London Fire & Emergency Planning Authority (LFEPA) workers have triumphed in their fight to prove that their employers’ refusal to award them a 2.5% pay rise in the year commencing April 2009 breached the terms of a collective bargaining agreement and amounted to an unlawful deduction from wages.
The LFEPA had agreed with trade unions, the GMB and Unison, that its members’ pay would be increased by 2.5% or by 1% above the National Joint Council for Local Government Services (NJC) settlements for the relevant period. After the onset of the 2008 financial crisis, the LFEPA took the second of those two options and awarded staff a 1.575% pay rise.

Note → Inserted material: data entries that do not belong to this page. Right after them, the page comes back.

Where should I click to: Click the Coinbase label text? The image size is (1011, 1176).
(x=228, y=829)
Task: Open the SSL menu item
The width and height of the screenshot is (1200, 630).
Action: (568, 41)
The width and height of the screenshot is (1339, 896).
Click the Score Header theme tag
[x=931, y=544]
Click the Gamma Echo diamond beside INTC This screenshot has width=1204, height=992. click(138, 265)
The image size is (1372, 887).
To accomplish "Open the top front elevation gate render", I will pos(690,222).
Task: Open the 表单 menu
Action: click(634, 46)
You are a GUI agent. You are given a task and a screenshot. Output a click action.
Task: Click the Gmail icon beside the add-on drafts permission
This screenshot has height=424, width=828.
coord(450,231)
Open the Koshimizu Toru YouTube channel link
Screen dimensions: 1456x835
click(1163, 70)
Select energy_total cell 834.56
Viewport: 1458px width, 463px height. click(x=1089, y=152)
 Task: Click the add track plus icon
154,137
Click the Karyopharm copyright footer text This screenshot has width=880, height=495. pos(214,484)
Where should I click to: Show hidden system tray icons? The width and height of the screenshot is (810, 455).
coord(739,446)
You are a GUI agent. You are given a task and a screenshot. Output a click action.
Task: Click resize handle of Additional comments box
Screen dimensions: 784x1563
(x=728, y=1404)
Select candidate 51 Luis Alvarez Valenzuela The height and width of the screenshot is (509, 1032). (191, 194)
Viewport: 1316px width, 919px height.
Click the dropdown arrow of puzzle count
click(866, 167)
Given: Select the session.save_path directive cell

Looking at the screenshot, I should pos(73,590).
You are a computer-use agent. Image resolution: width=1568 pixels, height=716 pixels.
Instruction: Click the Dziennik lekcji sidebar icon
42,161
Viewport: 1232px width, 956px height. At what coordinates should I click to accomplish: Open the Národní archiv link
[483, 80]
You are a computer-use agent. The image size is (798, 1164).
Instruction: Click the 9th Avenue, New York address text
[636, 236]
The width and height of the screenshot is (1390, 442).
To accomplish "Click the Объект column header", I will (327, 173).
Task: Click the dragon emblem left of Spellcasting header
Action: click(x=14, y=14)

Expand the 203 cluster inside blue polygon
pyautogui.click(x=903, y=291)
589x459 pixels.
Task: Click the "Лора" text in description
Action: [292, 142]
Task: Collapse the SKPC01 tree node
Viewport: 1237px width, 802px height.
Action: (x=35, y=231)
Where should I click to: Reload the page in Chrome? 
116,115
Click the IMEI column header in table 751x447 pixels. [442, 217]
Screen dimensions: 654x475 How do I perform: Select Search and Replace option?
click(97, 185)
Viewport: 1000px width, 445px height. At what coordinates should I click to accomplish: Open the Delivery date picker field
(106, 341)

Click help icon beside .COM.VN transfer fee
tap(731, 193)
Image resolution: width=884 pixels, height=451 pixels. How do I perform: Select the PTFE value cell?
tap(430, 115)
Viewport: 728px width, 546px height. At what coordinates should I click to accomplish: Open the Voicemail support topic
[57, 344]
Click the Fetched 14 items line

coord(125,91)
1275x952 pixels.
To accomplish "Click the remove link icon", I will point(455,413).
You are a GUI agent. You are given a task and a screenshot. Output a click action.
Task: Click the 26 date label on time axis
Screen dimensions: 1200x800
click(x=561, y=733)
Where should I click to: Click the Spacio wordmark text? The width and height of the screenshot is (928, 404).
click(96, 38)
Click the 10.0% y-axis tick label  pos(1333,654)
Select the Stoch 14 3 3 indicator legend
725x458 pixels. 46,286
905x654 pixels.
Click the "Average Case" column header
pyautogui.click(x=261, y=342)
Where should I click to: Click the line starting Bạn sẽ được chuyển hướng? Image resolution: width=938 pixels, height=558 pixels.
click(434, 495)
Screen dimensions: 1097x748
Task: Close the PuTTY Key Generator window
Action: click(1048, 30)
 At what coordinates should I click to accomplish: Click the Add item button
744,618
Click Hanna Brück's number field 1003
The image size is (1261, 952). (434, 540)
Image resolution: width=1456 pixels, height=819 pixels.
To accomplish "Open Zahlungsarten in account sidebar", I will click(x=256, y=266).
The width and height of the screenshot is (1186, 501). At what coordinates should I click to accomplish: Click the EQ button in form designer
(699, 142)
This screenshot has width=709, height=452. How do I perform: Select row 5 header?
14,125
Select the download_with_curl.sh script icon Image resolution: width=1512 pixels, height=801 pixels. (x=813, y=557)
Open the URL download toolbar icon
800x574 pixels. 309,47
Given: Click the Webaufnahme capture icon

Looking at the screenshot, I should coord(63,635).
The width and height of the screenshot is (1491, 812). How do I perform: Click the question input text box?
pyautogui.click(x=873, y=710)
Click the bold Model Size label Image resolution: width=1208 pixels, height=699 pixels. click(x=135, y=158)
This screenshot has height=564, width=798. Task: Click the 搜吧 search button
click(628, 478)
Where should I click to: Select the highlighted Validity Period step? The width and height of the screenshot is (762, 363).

The workers’ case was dismissed by an employment tribunal on the basis that the wording of the agreement amounted to no more than ‘an agreement to agree’ and was thus not incorporated in their employment contracts. Their case also failed before the Employment Appeal Tribunal (EAT) which ruled that the LFEPA were not contractually obliged to pay 2.5% or whichever alternative yielded the highest increase.
However, in allowing the workers’ appeal and overturning the EAT’s decision, the court ruled that, on a proper construction of the agreement, the workers were entitled to a pay increase of 2.5% or NJC plus 1%, whichever was the greater. The court concluded: “Looking at the matter objectively, no other meaning made or would have made industrial sense”.